Kapitalertragsteuer: Zinsen auf Erstattungsbeträge?

Besteht nach einer verweigerten bzw. verzögerten Erstattung von Kapitalertragsteuer ein Anspruch auf Zinsen? Der BFH hat klargestellt, dass zu Unrecht nicht erstattete Kapitalertragsteuerbeträge gemäß EU-Recht zu verzinsen sind. Der Zinslauf beginnt grundsätzlich drei Monate nach der Einreichung eines formal korrekten Erstattungsantrags und endet mit dem Tag der Auszahlung des Erstattungsbetrags.

Der Bundesfinanzhof (BFH) hat mit Urteil vom 25.02.2025 (VIII R 32/21) entschieden, dass Erstattungsbeträge zur Kapitalertragsteuer nach dem Unionsrecht zu verzinsen sind, wenn dem Anteilseigner/Steuerzahler vom Bundeszentralamt für Steuern (BZSt) die Erstattung der Kapitalertragsteuer unter Bezugnahme auf § 50d Abs. 3 EStG a.F. ohne Anhaltspunkte, die auf eine missbräuchliche Gestaltung im Einzelfall hindeuten, vorenthalten wird.

Sachlage im Streitfall

Die Klägerin, eine österreichische Kapitalgesellschaft, war an einer deutschen Aktiengesellschaft beteiligt und beantragte beim BZSt die Freistellung von der deutschen Kapitalertragsteuer gem. § 43b EStG. 

Das BZSt lehnte dies unter Verweis auf § 50d Abs. 3 EStG a.F. ab, da es einen steuerlichen Gestaltungsmissbrauch vermutete. 

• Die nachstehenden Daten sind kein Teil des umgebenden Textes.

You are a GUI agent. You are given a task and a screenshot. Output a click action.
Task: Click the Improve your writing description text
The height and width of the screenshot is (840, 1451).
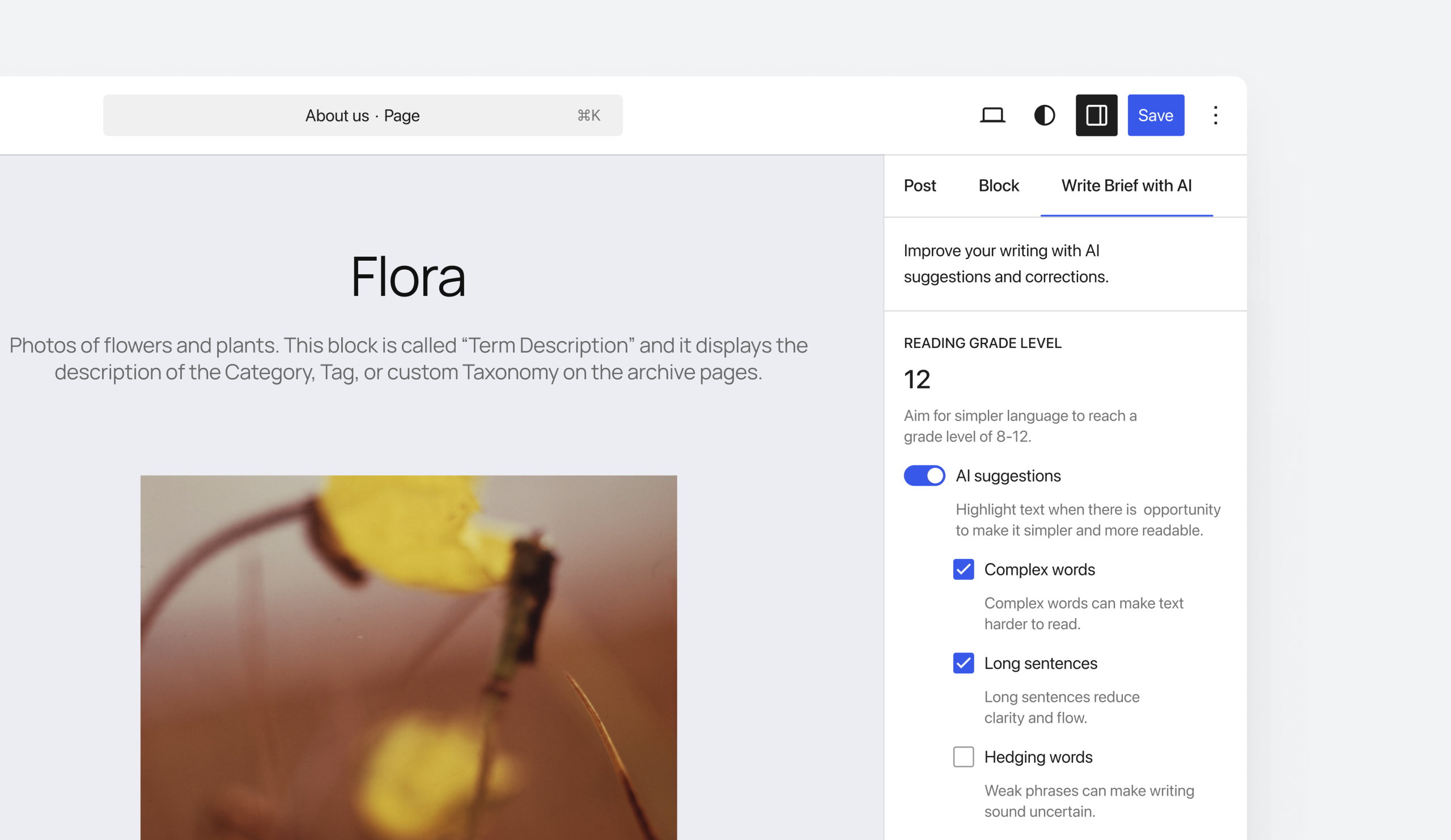tap(1005, 264)
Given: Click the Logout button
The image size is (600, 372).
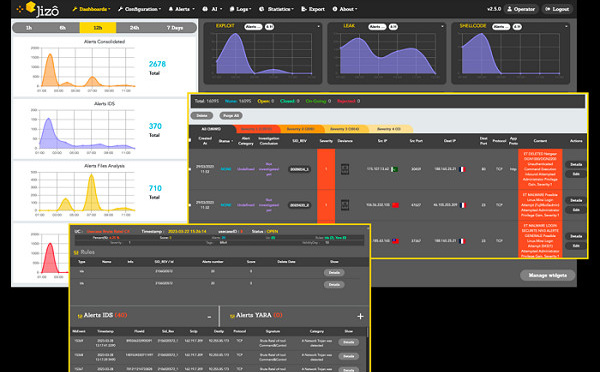Looking at the screenshot, I should click(x=557, y=9).
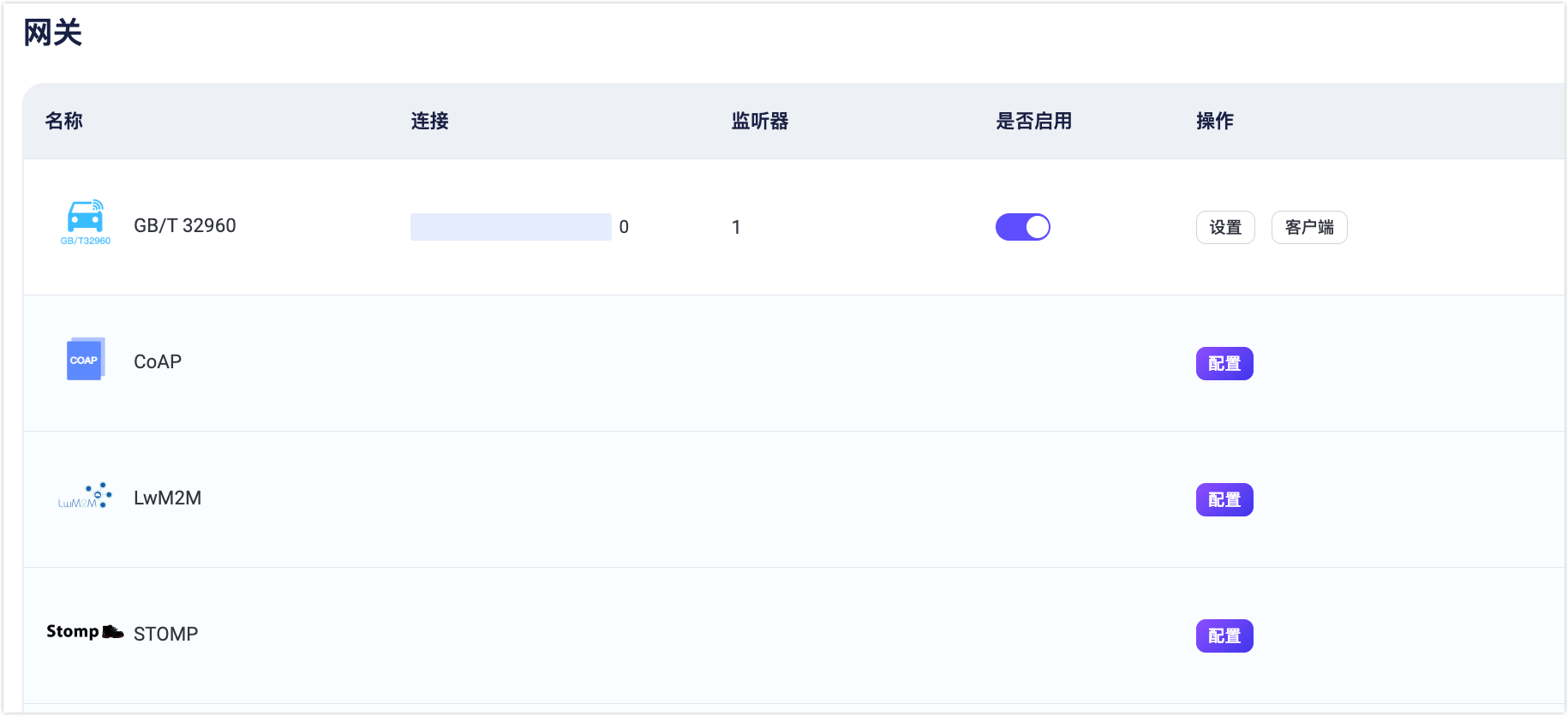Image resolution: width=1568 pixels, height=716 pixels.
Task: Click the blue CoAP gateway icon
Action: (x=85, y=360)
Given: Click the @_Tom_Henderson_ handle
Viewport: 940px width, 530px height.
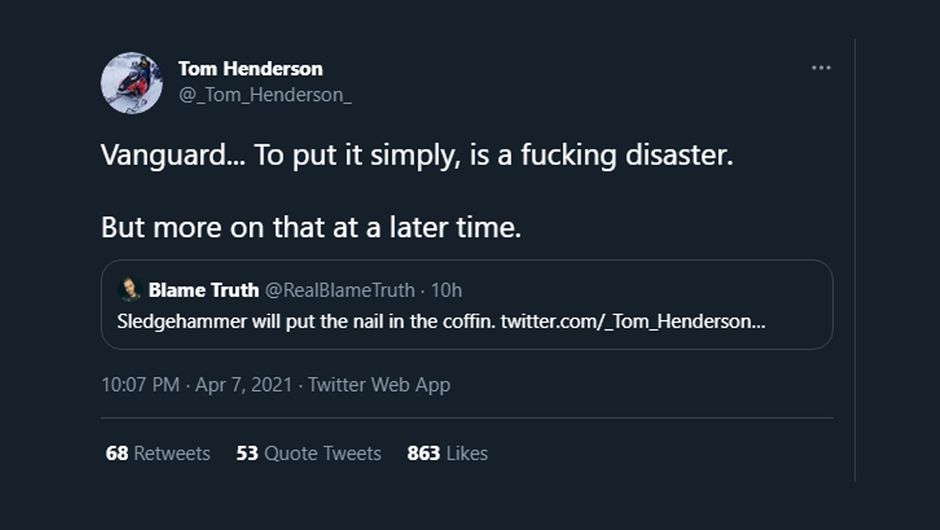Looking at the screenshot, I should pos(264,95).
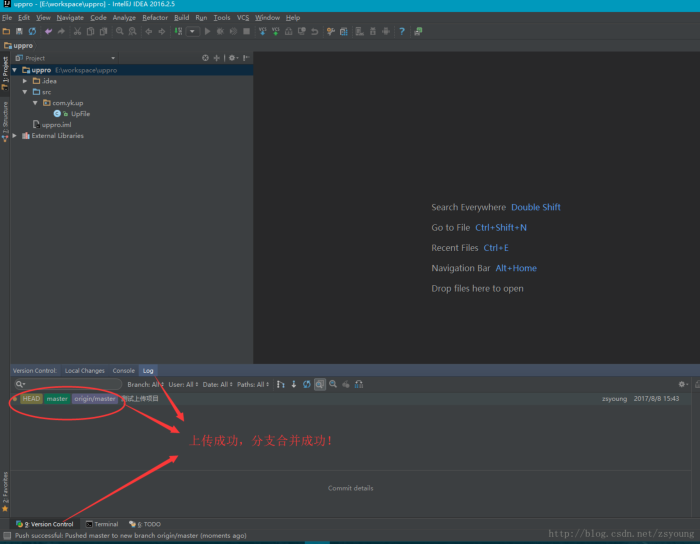The width and height of the screenshot is (700, 544).
Task: Click Undo arrow in main toolbar
Action: coord(48,31)
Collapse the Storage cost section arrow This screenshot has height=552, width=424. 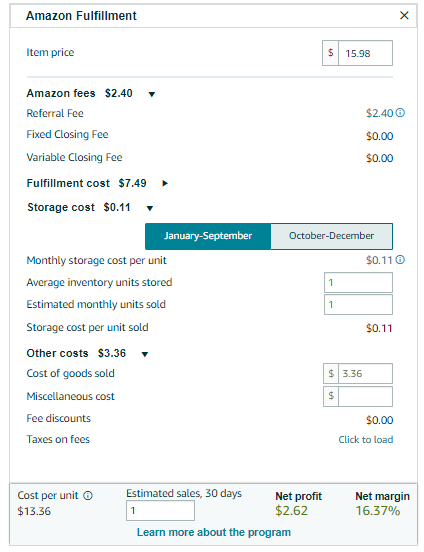(x=150, y=208)
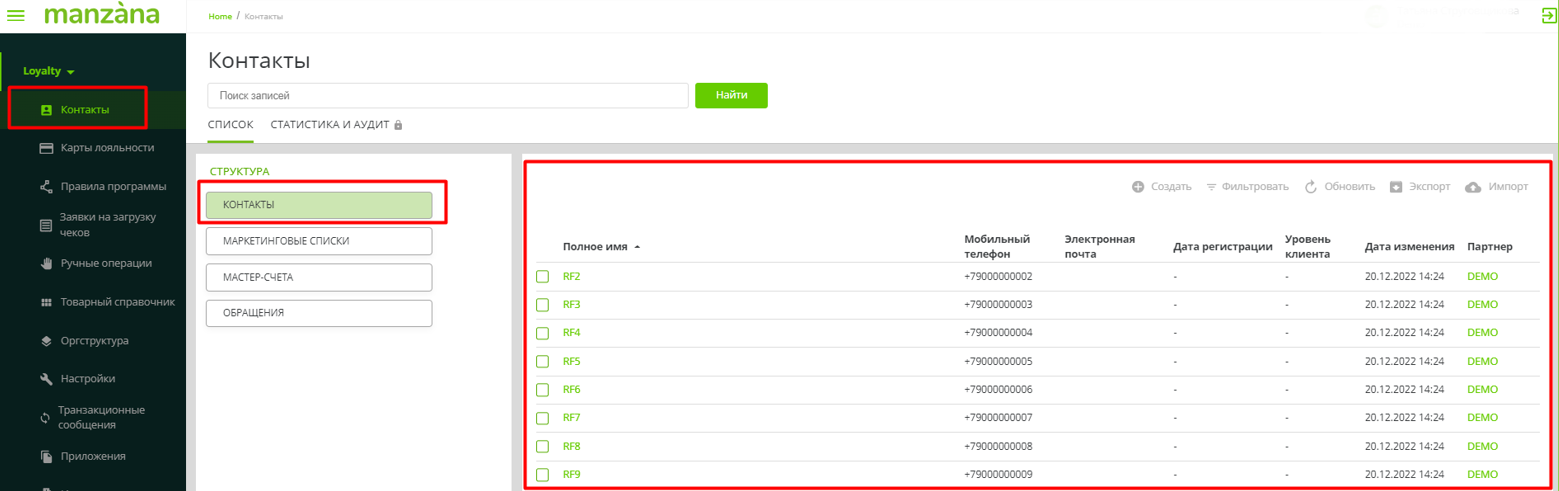Click the logout icon in top-right corner
This screenshot has height=491, width=1559.
(1548, 16)
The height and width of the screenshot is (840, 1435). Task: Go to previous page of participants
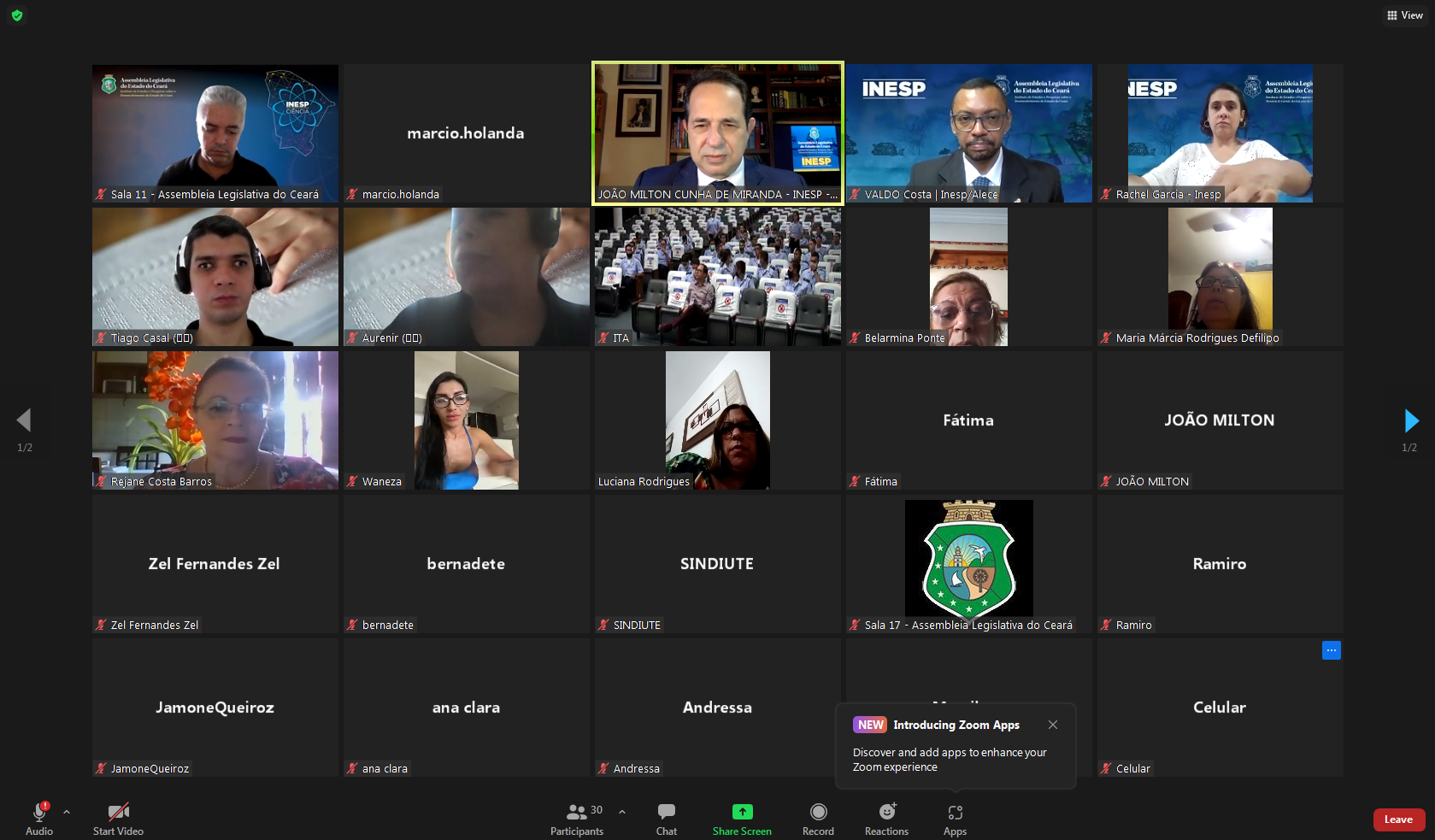24,420
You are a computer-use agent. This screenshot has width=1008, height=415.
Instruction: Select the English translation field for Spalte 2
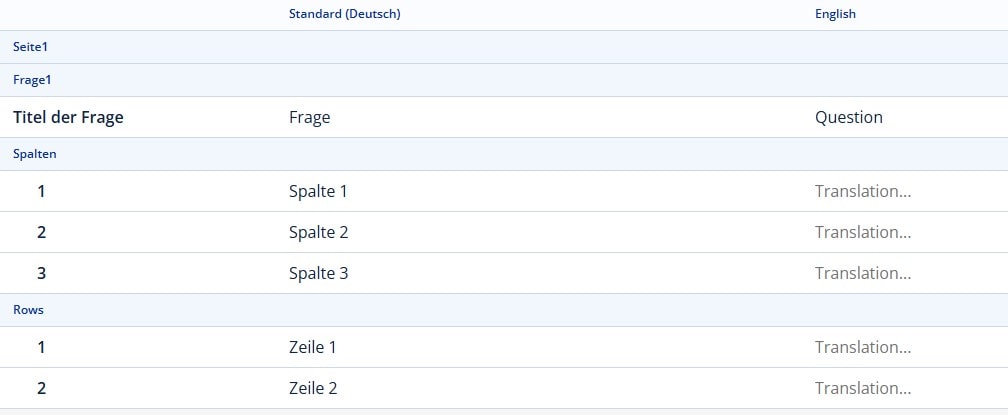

Die Einsprüche gegen die Ablehnung der Anträge wurden wegen laufender Musterverfahren vor dem Europäischen Gerichtshof (EuGH) ausgesetzt.

Nach den EuGH-Entscheidungen vom 20.12.2017 (C-504/16 und C-613/16) zur Unionsrechtswidrigkeit des § 50d Abs. 3 EStG a.F. erstattete das BZSt die einbehaltene Kapitalertragsteuer. 

Die österreichische Gesellschaft beantragte daraufhin die Festsetzung von Zinsen für den Zeitraum vom Steuereinbehalt bis zur Auszahlung der Erstattungsbeträge. Das BZSt lehnte die Zinszahlung ab. 

Nach erfolglosem Einspruchsverfahren erhob die Klägerin eine Untätigkeitsklage, welcher das Finanzgericht nur teilweise stattgab. Der BFH sah die Revision der Klägerin als begründet an.

Verzinsung von Kapitalertragsteuererstattungen

Steueransprüche werden grundsätzlich nur verzinst, soweit dies durch Bundesrecht oder Recht der Europäischen Union vorgeschrieben ist. 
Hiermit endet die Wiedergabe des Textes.